A working paper unveiled this week by researchers at the University of California, Berkeley shows that large minimum wage increases can have positive effects on both earnings and employment, countering the notion pushed by corporate lobbying groups that significant wage hikes are job killers.
Examining nearly 50 large U.S. counties in California and New York whose wage floors reached $15 or higher by the first quarter of last year, the analysis found that sizable minimum wage hikes produced “substantial pay growth, no disemployment effects, and reduced wage inequality.”
The paper — authored by Justin Wiltshire, Carl McPherson, and Michael Reich — also found that when excluding counties with already-high minimum wages relative to other local areas, minimum wage increases actually boost employment.
Citing previous research on the impacts of local minimum wage hikes, the authors explain that “cities that enact local minimum wage increases tend to already have higher wages.”
“In other words, the local areas that enact their own minimum wage policies are less likely to experience employment effects (in either direction),” the paper notes. “Moreover, including high-wage labor markets — where the minimum wage has less bite — in treatment samples could also attenuate estimated effects.”
The researchers found “larger positive and significant” employment effects of minimum wage hikes when leaving out areas that already had higher average wages — indicating that large wage boosts in areas with lower minimum wages are beneficial for job growth.
The working paper comes as Sen. Bernie Sanders (I-Vermont) is preparing to introduce legislation Thursday that would raise the federal minimum wage to $17 an hour, up from the $7.25 level that it has been stuck at for more than a decade. According to the Economic Policy Institute, the federal minimum wage — which 15 U.S. states currently use as their wage floor — is worth 17% less today than it was 10 years ago.

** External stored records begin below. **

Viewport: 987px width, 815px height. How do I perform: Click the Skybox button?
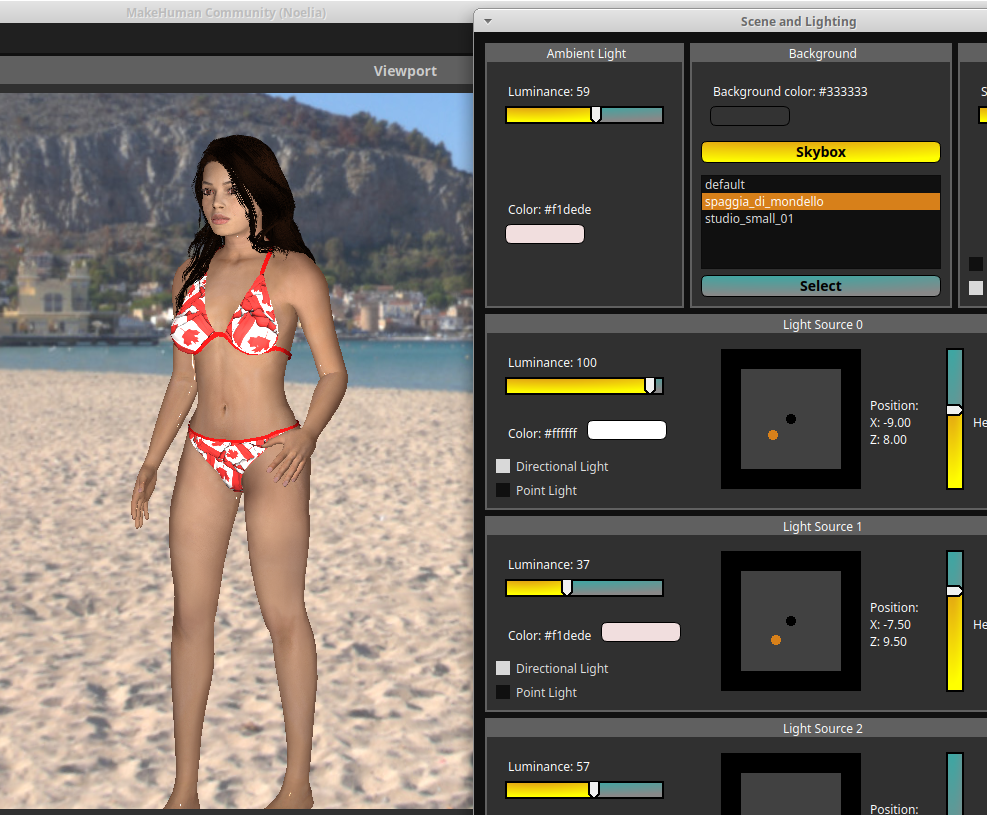(820, 152)

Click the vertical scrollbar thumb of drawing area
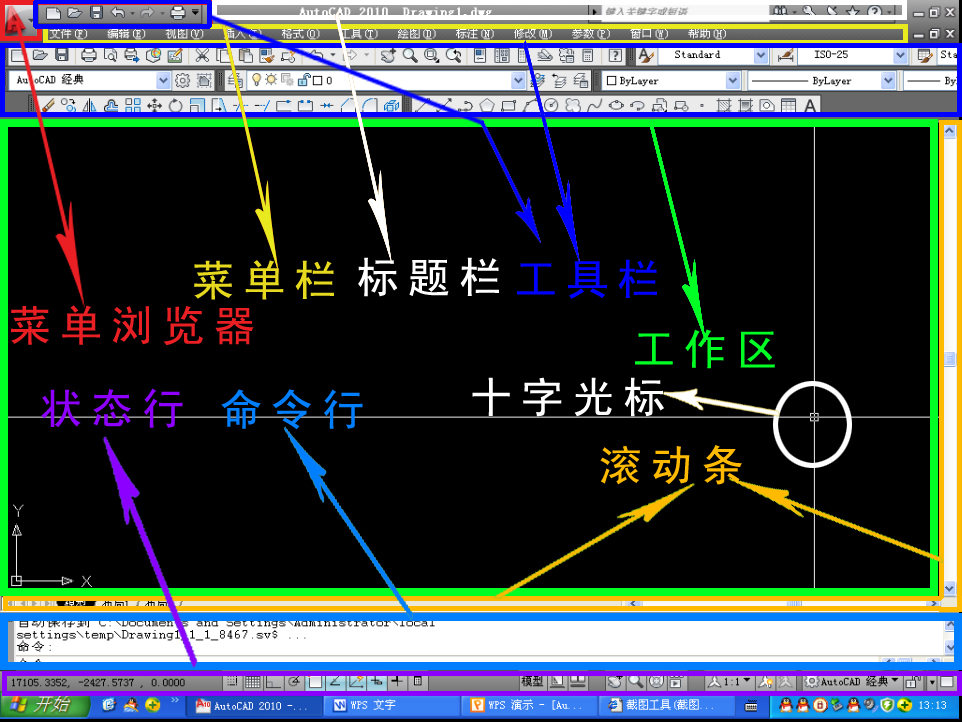[949, 358]
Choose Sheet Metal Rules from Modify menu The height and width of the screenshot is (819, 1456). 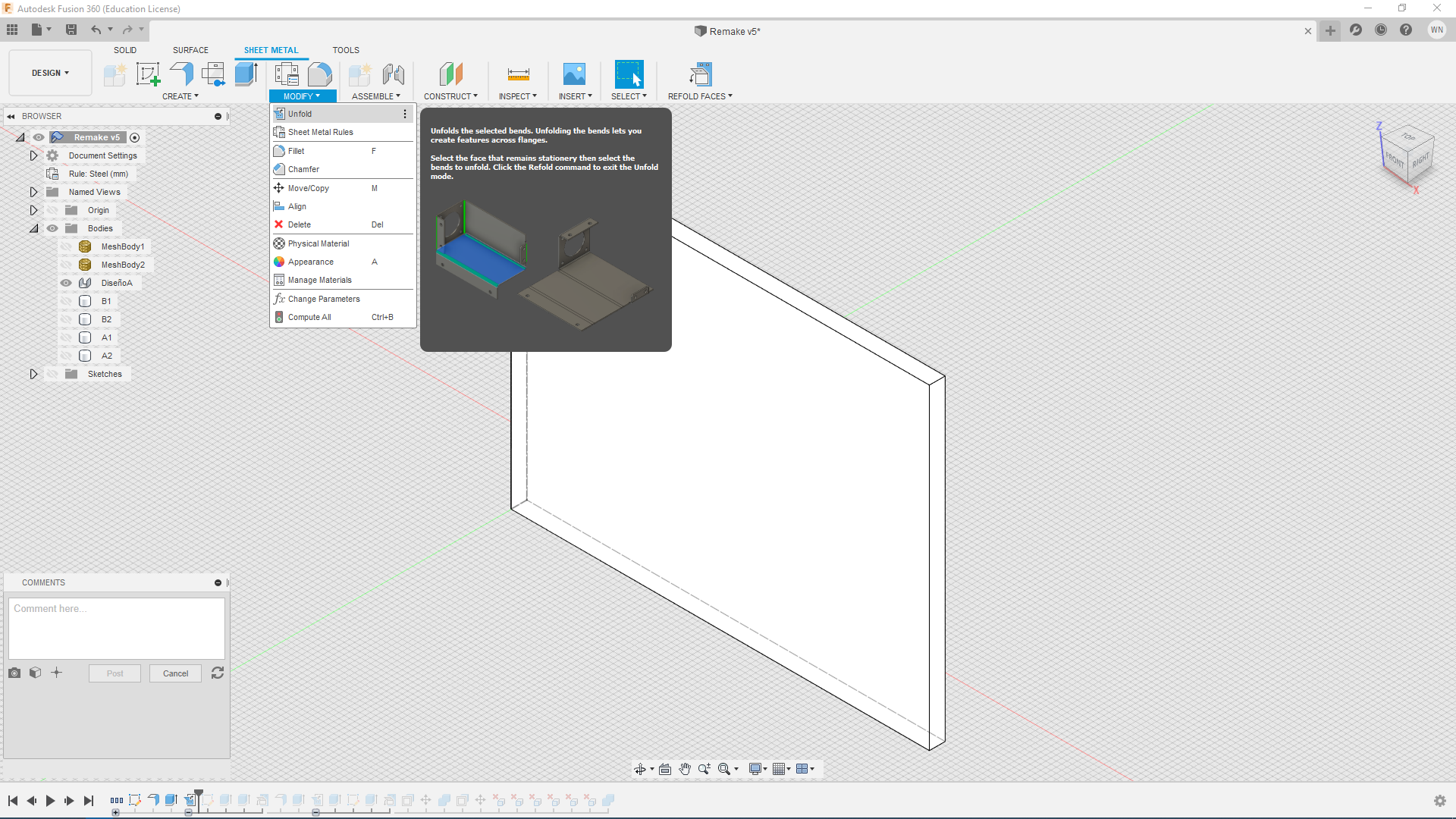pyautogui.click(x=320, y=132)
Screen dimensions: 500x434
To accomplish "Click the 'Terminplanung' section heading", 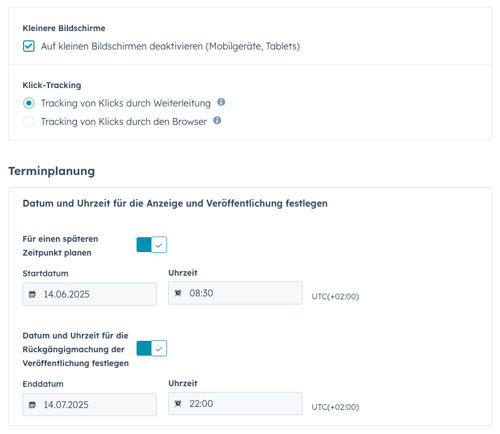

“There are millions of workers in this country who are working literally on starvation wages, eight nine, ten bucks an hour,” Sanders told Insider on Wednesday. “Two years ago, we proposed a $15 an hour minimum wage as a result of inflation. $15 is now the equivalent of $17.”
When Sanders attempted to attach a $15 minimum wage amendment to a coronavirus relief package in 2021, eight members of the Senate Democratic caucus joined Republicans to block the effort.
“I think all over this country, you’re seeing states on their own voting to raise the minimum wage,” Sanders said Wednesday. “We have not raised the minimum wage here in Congress.”
In the absence of federal action, a record number of U.S. jurisdictions are set to raise their minimum wages in 2023 — in many cases above $15 an hour.
The new working paper focused primarily on fast food workers in 25 California counties and 22 New York counties that “are representative of the U.S as a whole: the distribution of average county wages in 42 of these counties lies uniformly between the 10th and 90th percentiles of all U.S. counties.”
“This pattern implies our results are generalizable to jurisdictions across the U.S.,” the authors note.
The analysis of wage hikes in the full 47-county sample found “positive and significant” impacts on worker earnings — particularly at the lower end of the wage distribution — and “positive and borderline-significant” effects on employment. When stripping from the sample counties that already had higher wage floors, “our positive employment estimates increase in magnitude and become significant,” the authors wrote.
“Our paper demonstrates that the rapid growth of minimum wages to high levels in California and New York resulted in increased earnings without causing negative employment effects,” they concluded. “Indeed, our evidence suggests that these minimum wage increases resulted in employment gains.”